• Excerpt provided:
--- start ---
Beyond the Cloud: Building a Local Wake Word Detection System with ESPHome & Home Assistant

Represent Beyond the Cloud: Building a Local Wake Word Detection System with ESPHome & Home Assistant article
8m read

Introduction: Reclaiming Your Voice Control Privacy and Performance

In the evolving landscape of smart homes, voice control has become an indispensable convenience. However, the reliance on cloud-based assistants like Amazon Alexa or Google Assistant often comes with trade-offs: privacy concerns due to constant microphone listening, potential latency issues, and a dependency on internet connectivity. For many tech enthusiasts and privacy-conscious homeowners, these compromises are unacceptable.

This guide dives deep into building a truly local, privacy-centric wake word detection system using ESPHome and integrating it seamlessly with Home Assistant. By moving wake word processing to an edge device, we eliminate cloud eavesdropping, drastically reduce latency, and ensure your smart home remains responsive even during internet outages. You'll learn how to craft a robust, customizable voice interface that empowers you with full control over your data and devices.

Step-by-Step Setup: Building Your Local Voice Assistant Hardware

1. Hardware Selection and Assembly

The foundation of our local voice assistant is an ESP32-S3 based development board, chosen for its enhanced processing power and AI capabilities, making it ideal for on-device wake word detection. You'll also need a suitable microphone.

Recommended Components:

  • ESP32-S3 Development Board: Look for boards with integrated USB-C for easy flashing (e.g., Adafruit ESP32-S3 Feather or generic ESP32-S3-DevKitC-1).
  • I2S Microphone: An INMP441 MEMS microphone breakout board is highly recommended for its digital output, noise resistance, and ease of integration.
  • Optional Speaker: For audio feedback or text-to-speech, a small amplified speaker connected to a DAC (e.g., MAX98357A I2S Class-D Amplifier).
--- end ---
Dataset items:
--- start ---
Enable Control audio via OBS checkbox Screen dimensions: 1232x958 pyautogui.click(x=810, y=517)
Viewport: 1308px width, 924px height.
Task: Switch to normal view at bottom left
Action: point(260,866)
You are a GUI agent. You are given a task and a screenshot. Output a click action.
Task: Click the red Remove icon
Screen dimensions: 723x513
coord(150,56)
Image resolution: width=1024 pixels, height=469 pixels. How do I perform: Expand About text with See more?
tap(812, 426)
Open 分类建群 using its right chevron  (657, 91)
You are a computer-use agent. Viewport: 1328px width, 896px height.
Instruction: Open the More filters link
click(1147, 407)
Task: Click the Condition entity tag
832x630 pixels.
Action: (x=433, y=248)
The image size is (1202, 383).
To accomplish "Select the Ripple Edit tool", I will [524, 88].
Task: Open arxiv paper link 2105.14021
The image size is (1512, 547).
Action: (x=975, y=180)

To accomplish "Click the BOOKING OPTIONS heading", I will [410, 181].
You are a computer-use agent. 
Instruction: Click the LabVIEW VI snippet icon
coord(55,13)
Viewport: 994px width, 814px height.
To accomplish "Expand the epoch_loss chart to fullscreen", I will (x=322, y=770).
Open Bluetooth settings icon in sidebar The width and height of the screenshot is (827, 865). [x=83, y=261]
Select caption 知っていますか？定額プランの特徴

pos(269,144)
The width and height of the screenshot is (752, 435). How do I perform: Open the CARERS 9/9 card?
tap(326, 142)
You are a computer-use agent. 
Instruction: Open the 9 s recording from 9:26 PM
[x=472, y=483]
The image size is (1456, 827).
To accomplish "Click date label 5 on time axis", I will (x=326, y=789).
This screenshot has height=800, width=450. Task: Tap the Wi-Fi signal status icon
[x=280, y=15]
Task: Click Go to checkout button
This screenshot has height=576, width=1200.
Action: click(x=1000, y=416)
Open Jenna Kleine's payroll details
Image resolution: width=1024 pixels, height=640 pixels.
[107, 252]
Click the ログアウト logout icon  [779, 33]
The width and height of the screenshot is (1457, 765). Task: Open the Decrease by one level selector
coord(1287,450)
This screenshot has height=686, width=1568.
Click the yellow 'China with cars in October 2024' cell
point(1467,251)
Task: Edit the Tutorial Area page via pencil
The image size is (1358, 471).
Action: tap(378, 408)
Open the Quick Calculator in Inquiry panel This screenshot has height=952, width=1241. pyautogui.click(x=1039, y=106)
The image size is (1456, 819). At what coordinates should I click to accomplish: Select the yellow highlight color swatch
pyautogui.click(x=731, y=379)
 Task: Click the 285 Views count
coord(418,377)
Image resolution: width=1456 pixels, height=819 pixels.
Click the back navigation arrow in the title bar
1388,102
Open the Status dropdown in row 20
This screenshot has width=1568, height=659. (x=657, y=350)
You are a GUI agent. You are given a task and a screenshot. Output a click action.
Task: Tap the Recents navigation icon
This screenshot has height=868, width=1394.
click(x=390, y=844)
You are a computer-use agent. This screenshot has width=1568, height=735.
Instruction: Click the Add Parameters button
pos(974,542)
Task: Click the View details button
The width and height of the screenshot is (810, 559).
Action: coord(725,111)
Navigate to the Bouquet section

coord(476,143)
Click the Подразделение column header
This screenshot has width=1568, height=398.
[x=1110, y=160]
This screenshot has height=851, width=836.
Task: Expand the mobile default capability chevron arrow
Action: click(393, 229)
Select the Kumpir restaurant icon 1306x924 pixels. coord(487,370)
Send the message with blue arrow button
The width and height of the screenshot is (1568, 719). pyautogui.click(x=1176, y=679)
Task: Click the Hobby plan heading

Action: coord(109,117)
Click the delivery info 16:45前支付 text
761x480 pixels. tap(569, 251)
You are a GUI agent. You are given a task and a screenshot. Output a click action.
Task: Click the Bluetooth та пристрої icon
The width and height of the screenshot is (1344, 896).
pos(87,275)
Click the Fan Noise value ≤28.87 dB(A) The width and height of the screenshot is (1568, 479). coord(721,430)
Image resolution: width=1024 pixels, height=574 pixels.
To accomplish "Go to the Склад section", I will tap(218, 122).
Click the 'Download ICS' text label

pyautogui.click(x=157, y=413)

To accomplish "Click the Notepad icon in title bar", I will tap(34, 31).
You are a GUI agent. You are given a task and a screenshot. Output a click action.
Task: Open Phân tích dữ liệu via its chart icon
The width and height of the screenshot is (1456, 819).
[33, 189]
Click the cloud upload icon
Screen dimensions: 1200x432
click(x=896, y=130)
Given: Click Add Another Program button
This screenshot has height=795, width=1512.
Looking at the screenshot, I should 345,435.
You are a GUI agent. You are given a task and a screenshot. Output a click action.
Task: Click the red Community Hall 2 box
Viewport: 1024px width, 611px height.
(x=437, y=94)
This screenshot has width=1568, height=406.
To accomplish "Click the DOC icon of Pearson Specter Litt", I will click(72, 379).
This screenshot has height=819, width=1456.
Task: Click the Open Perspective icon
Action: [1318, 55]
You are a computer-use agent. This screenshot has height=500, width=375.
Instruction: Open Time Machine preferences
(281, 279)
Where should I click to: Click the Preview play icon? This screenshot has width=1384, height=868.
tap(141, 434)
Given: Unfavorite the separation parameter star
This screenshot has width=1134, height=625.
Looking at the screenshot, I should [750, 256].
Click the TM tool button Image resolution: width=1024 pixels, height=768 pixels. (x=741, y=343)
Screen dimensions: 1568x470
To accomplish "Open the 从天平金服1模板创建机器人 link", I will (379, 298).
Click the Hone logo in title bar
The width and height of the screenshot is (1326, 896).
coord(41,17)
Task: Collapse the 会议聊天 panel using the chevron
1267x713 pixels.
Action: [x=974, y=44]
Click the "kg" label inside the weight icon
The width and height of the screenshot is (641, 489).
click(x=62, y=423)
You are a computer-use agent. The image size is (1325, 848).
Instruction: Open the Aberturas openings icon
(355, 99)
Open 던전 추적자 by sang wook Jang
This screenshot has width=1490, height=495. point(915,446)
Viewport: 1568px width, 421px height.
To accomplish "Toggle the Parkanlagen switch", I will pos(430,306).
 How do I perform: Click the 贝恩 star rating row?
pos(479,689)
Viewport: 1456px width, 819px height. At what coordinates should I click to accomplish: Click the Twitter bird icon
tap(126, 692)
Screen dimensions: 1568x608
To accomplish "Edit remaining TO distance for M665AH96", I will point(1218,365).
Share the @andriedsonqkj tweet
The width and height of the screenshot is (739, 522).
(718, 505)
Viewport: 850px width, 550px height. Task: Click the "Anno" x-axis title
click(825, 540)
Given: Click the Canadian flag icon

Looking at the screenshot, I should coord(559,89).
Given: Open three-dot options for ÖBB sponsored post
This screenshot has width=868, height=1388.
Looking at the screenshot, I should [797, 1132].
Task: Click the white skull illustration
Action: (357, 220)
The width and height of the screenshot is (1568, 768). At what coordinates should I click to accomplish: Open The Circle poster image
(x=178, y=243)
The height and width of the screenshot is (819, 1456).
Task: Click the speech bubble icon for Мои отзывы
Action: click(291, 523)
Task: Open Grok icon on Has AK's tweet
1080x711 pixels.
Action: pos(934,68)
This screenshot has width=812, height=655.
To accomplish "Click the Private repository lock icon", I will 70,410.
--- end ---
• Short task 1: Which microphone breakout board does the local wake word detection guide recommend?
• Short task 2: Write the next part of the local wake word detection guide, picking up after its list of recommended components.
None of the dataset items are needed for what comes next.

• Expected output 1: An INMP441 MEMS microphone breakout board.

• Expected output 2:
Wiring Diagram (INMP441 to ESP32-S3):

Assuming a typical INMP441 board with pins: VCC, GND, SD (Data), SCK (Clock), WS (Word Select/L/R clock).

INMP441       --   ESP32-S3
--------------------------------
VCC           --   3.3V
GND           --   GND
SD (Data)     --   GPIO_34 (or any available I2S DATA pin)
SCK (Clock)   --   GPIO_32 (or any available I2S BCLK pin)
WS (L/R Clock)--   GPIO_33 (or any available I2S WS pin)

(Screenshot Placeholder: Image of wired ESP32-S3 and INMP441 on a breadboard)

2. ESPHome Firmware Creation for Wake Word Detection

Now, let's configure ESPHome to handle audio input, process it for wake word detection, and communicate with Home Assistant.

Initial ESPHome Configuration:

Create a new ESPHome device YAML file. Here's a basic structure:

esphome:
  name: local_voice_assistant
  platform: ESP32S3
  board: esp32-s3-devkitc-1 # Adjust to your specific board

# Enable Home Assistant API for seamless integration
api:

# Enable OTA for over-the-air updates
otta:

# Enable Wi-Fi
wifi:
  ssid: "YOUR_WIFI_SSID"
  password: "YOUR_WIFI_PASSWORD"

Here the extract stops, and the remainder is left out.